### Problem to work on:
Nothing in the data may change. Copy all of it exactly.

[Extracted data entries]
+ + + + + + +

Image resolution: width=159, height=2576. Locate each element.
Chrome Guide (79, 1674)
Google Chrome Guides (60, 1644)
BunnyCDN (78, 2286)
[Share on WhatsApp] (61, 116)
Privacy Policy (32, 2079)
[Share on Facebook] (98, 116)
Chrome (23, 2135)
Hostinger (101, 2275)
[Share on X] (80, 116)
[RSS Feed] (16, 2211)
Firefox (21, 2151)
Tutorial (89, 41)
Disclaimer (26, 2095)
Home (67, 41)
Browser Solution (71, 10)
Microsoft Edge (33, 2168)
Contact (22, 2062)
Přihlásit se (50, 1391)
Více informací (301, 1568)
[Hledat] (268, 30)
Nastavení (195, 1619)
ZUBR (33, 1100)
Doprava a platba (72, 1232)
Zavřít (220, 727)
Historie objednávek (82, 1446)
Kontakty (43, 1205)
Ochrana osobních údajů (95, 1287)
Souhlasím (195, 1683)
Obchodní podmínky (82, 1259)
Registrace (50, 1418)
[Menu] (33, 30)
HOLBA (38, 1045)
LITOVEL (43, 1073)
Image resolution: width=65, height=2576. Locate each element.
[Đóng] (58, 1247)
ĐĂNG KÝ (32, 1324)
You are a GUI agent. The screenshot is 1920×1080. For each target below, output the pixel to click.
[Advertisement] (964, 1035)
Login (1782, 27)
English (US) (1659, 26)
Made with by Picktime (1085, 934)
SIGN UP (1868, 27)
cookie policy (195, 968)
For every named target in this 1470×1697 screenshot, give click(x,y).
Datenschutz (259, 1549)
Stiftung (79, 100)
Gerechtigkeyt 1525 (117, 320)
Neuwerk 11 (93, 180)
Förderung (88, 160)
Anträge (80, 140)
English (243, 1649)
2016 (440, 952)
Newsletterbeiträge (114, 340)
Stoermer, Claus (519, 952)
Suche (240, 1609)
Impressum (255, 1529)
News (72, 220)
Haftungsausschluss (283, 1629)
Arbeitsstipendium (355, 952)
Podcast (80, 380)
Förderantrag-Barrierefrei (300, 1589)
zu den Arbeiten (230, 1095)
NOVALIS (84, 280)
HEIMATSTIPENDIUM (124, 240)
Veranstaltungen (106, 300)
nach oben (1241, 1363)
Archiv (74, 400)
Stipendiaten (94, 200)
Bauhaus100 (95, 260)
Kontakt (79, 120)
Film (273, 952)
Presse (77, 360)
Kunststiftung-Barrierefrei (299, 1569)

+ + + + + + +

### Expected answer:
Image resolution: width=159, height=2576. Locate each element.
Chrome Guide (79, 1674)
Google Chrome Guides (60, 1644)
BunnyCDN (78, 2286)
[Share on WhatsApp] (61, 116)
Privacy Policy (32, 2079)
[Share on Facebook] (98, 116)
Chrome (23, 2135)
Hostinger (101, 2275)
[Share on X] (80, 116)
[RSS Feed] (16, 2211)
Firefox (21, 2151)
Tutorial (89, 41)
Disclaimer (26, 2095)
Home (67, 41)
Browser Solution (71, 10)
Microsoft Edge (33, 2168)
Contact (22, 2062)
Přihlásit se (50, 1391)
Více informací (301, 1568)
[Hledat] (268, 30)
Nastavení (195, 1619)
ZUBR (33, 1100)
Doprava a platba (72, 1232)
Zavřít (220, 727)
Historie objednávek (82, 1446)
Kontakty (43, 1205)
Ochrana osobních údajů (95, 1287)
Souhlasím (195, 1683)
Obchodní podmínky (82, 1259)
Registrace (50, 1418)
[Menu] (33, 30)
HOLBA (38, 1045)
LITOVEL (43, 1073)
Image resolution: width=65, height=2576. Locate each element.
[Đóng] (58, 1247)
ĐĂNG KÝ (32, 1324)
You are a GUI agent. The screenshot is 1920×1080. For each target below, output the pixel to click.
[Advertisement] (964, 1035)
Login (1782, 27)
English (US) (1659, 26)
Made with by Picktime (1085, 934)
SIGN UP (1868, 27)
cookie policy (195, 968)
For every named target in this 1470×1697 screenshot, give click(x,y).
Datenschutz (259, 1549)
Stiftung (79, 100)
Gerechtigkeyt 1525 (117, 320)
Neuwerk 11 (93, 180)
Förderung (88, 160)
Anträge (80, 140)
English (243, 1649)
2016 (440, 952)
Newsletterbeiträge (114, 340)
Stoermer, Claus (519, 952)
Suche (240, 1609)
Impressum (255, 1529)
News (72, 220)
Haftungsausschluss (283, 1629)
Arbeitsstipendium (355, 952)
Podcast (80, 380)
Förderantrag-Barrierefrei (300, 1589)
zu den Arbeiten (230, 1095)
NOVALIS (84, 280)
HEIMATSTIPENDIUM (124, 240)
Veranstaltungen (106, 300)
nach oben (1241, 1363)
Archiv (74, 400)
Stipendiaten (94, 200)
Bauhaus100 (95, 260)
Kontakt (79, 120)
Film (273, 952)
Presse (77, 360)
Kunststiftung-Barrierefrei (299, 1569)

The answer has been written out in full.